Ancor più sorprendente è il Nuovo Testamento: i vangeli ci narrano che il Cristo intercede presso il Padre doni per i suoi figli, basta considerare la preghiera sacerdotale di Gesù che troviamo al capitolo 17 del Vangelo di Giovanni ove domanda di custodire i discepoli nell’unità, lontani dal maligno e dalla tentazione, e perseveranti nella fede. Alla preghiera di intercessione educa i suoi discepoli (cfr. Lc cap. 11) insegnando a chiedere con insistenza i doni celesti, in particolare lo Spirito Santo. Tutto questo ci rende vigilanti nel dire che la preghiera di intercessione è per persone ancora “immature” nel cammino di fede o che sia una preghiera dalle caratteristiche pagane. Come sempre, le cose di Dio hanno una dimensione di mistero che non sempre si è capaci di comprendere pienamente. Forse ci può aiutare a capire l’importanza della preghiera di intercessione due considerazioni, una di carattere antropologico e l’altra di carattere teologico e spirituale che ora condivido.
Siamo esseri-in-relazione con gli altri uomini e le altre donne che vivono sulla terra e siamo molto più dipendenti gli uni dagli altri di quanto pensiamo. Nella preghiera di intercessione si evidenza, allora, il nostro essere relazione non solo con Dio ma anche con gli altri come pure la nostra solidarietà per la sorte dei nostri fratelli e delle nostre sorelle. Inter-cedere significa “interporsi” fra due parti con una compromissione attiva a favore di un nostro fratello in umanità. La seconda considerazione la faccio riportando un testo straordinario di Benedetto XVI tratto dal Messaggio per la Quaresima del 2012: “I discepoli del Signore, uniti a Cristo mediante l’Eucaristia, vivono in una comunione che li lega gli uni agli altri come membra di un solo corpo. Ciò significa che l’altro mi appartiene, la sua vita, la sua salvezza riguardano la mia vita e la mia salvezza. Tocchiamo qui un elemento molto profondo della comunione: la nostra esistenza è correlata con quella degli altri, sia nel bene che nel male; sia il peccato, sia le opere di amore hanno anche una dimensione sociale.
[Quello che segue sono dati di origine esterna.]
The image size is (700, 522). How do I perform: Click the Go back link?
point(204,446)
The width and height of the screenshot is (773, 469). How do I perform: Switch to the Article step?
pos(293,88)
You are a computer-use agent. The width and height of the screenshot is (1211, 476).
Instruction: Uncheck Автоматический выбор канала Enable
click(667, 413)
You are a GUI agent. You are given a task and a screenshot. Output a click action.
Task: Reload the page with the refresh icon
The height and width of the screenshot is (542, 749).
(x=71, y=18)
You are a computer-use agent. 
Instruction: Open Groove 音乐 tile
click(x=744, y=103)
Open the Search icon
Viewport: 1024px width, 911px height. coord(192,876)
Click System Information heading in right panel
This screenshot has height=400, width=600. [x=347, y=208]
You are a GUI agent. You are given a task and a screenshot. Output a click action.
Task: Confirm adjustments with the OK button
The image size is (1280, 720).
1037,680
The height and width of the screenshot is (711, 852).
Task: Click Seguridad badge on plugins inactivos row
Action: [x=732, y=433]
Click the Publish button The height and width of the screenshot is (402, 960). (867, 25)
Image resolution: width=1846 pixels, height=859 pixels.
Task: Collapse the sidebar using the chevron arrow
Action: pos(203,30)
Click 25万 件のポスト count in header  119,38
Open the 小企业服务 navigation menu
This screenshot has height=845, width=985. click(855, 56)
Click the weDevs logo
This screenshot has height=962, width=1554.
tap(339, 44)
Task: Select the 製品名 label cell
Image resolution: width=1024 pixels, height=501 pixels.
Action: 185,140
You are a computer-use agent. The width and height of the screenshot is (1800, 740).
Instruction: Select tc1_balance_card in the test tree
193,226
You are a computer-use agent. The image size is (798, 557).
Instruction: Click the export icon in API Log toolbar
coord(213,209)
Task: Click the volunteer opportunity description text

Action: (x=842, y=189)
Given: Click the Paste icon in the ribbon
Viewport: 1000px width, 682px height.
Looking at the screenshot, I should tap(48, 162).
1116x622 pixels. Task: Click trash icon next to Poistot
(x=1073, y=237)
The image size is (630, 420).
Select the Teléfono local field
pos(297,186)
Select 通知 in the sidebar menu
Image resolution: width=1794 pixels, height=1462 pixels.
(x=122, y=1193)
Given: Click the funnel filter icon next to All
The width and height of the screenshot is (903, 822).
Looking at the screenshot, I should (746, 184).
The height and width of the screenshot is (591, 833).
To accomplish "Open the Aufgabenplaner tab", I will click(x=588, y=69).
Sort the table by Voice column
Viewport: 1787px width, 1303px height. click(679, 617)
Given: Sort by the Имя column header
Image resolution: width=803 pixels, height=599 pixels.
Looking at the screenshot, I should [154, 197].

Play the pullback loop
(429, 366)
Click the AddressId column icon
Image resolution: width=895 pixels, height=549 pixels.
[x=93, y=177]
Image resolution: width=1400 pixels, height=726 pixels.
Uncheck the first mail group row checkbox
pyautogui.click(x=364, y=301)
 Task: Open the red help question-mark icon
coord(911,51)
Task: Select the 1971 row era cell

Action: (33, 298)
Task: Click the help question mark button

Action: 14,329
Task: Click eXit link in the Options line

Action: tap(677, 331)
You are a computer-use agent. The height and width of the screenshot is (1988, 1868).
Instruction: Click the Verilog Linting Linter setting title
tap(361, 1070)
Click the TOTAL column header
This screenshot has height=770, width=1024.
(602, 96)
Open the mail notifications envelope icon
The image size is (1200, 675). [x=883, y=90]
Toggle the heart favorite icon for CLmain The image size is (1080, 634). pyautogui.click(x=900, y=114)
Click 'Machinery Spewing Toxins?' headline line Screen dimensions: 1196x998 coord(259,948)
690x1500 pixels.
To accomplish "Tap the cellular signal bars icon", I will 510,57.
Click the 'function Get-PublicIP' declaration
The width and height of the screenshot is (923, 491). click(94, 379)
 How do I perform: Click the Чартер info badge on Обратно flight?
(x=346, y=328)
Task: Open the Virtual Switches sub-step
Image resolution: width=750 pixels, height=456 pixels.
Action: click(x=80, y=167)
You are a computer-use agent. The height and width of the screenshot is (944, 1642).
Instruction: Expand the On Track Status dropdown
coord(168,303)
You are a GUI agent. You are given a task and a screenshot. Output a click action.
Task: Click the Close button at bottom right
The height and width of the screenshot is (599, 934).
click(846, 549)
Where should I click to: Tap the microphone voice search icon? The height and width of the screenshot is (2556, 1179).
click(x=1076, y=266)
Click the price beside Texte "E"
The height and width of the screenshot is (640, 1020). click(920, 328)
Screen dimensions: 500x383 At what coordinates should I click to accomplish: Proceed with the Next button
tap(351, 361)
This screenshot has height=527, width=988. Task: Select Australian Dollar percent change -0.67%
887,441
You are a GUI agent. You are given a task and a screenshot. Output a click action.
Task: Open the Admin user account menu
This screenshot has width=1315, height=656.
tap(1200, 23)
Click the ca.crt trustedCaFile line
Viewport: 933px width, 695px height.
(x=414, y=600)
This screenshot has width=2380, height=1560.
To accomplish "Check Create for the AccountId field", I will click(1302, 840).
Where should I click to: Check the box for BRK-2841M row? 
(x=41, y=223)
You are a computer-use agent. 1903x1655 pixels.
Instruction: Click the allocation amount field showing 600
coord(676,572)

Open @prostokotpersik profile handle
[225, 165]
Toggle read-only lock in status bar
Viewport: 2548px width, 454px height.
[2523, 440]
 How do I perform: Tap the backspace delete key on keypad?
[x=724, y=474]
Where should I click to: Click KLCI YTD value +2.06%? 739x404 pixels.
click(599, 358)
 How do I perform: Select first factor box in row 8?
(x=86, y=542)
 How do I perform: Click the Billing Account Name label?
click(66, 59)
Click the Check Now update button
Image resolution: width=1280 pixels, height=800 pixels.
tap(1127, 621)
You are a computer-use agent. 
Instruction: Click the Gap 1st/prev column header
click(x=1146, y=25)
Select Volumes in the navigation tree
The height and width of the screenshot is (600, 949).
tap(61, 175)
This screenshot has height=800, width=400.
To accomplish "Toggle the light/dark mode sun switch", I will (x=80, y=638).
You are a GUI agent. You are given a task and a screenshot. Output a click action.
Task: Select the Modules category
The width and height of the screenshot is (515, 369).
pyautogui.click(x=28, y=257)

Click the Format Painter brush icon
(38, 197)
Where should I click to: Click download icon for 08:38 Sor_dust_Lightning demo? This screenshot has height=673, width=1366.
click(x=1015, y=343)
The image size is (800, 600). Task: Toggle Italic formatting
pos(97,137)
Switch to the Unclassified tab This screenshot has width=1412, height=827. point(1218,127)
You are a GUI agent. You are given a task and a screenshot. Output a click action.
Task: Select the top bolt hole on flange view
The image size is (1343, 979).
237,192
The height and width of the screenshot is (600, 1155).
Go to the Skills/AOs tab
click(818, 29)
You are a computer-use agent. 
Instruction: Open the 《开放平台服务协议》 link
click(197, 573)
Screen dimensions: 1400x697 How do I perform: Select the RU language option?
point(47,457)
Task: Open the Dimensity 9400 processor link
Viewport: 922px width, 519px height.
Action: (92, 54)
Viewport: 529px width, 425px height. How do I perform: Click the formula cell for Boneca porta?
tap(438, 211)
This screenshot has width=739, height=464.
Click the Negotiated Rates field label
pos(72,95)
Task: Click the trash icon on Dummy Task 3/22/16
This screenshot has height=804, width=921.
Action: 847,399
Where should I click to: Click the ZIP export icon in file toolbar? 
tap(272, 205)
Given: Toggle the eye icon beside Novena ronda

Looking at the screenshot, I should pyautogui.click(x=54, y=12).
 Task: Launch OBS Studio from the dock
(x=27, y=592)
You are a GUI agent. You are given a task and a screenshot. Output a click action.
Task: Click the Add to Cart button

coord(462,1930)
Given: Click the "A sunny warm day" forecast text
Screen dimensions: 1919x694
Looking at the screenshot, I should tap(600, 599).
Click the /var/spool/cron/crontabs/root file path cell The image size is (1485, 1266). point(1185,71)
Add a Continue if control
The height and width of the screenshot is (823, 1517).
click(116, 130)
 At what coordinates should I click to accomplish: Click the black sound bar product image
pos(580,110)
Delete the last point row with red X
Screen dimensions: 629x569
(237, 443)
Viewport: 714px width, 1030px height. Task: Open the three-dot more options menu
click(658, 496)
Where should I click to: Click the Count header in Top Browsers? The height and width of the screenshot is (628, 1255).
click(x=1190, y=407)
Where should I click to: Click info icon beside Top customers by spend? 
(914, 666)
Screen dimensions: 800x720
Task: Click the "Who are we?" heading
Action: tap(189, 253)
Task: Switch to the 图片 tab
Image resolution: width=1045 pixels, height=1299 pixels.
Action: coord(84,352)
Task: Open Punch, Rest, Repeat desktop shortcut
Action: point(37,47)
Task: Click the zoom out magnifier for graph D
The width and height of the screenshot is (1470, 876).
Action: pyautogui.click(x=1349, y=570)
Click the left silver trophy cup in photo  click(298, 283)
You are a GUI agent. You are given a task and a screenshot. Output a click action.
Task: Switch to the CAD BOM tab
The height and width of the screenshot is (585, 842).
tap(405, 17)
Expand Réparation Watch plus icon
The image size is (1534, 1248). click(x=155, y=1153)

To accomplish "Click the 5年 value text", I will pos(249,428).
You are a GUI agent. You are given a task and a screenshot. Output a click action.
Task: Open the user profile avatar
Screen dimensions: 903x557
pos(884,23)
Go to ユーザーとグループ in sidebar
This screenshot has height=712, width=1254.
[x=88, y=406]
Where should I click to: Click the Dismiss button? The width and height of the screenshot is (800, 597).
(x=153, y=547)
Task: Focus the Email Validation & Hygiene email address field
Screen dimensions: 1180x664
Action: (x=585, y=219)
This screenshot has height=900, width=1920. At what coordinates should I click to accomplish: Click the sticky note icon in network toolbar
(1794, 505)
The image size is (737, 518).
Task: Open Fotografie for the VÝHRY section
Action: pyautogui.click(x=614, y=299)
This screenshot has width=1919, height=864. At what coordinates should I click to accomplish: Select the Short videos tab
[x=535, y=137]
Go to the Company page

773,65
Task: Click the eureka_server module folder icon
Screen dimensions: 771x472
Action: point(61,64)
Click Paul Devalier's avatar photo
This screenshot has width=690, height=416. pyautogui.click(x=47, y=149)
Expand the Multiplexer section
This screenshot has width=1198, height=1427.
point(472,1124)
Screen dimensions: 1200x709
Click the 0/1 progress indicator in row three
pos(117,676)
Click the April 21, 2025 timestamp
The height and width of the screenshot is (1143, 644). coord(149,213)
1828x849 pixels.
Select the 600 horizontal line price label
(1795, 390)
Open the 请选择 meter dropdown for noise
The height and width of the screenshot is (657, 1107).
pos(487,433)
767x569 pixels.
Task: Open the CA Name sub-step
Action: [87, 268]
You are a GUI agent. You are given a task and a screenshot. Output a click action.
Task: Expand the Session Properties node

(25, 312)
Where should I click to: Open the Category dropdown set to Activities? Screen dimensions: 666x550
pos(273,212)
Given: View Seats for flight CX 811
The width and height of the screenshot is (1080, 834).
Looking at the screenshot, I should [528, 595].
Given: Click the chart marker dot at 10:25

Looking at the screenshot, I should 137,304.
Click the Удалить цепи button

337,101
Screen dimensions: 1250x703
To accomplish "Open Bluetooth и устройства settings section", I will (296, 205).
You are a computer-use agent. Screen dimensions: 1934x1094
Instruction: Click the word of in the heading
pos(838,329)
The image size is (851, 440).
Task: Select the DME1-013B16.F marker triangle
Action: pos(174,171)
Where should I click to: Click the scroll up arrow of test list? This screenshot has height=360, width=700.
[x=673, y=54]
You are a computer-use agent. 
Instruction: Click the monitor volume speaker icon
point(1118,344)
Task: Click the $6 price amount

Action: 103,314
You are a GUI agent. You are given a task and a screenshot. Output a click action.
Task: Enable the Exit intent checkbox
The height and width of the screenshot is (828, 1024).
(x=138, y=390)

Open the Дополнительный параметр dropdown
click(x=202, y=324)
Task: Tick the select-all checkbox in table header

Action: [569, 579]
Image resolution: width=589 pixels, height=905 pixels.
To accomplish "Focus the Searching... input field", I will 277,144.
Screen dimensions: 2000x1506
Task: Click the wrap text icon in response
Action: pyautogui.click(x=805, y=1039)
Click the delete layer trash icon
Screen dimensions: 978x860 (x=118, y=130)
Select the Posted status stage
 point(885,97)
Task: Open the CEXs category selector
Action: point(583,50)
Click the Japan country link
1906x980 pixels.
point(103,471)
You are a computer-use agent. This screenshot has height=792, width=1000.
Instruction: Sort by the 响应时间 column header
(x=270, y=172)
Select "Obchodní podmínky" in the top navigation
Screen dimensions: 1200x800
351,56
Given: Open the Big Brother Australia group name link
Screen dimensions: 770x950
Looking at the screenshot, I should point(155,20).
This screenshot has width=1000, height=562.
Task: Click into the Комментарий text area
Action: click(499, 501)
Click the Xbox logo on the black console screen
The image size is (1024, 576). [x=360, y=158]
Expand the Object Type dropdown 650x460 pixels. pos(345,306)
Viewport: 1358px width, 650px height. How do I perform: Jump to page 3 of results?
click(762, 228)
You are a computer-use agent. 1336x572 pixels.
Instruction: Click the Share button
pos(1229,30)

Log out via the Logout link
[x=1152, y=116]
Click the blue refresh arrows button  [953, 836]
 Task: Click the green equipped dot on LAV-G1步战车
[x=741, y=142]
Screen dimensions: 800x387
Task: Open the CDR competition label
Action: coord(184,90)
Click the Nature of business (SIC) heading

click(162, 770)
Nella Chiesa, corpo mistico di Cristo, si verifica tale reciprocità: la comunità non cessa di fare penitenza e di invocare perdono per i peccati dei suoi figli, ma si rallegra anche di continuo e con giubilo per le testimonianze di virtù e di carità che in essa si dispiegano”. In questa prospettiva intercedere il dono dello Spirito Santo per i nostri fratelli in umanità è davvero un atto di squisita carità fraterna.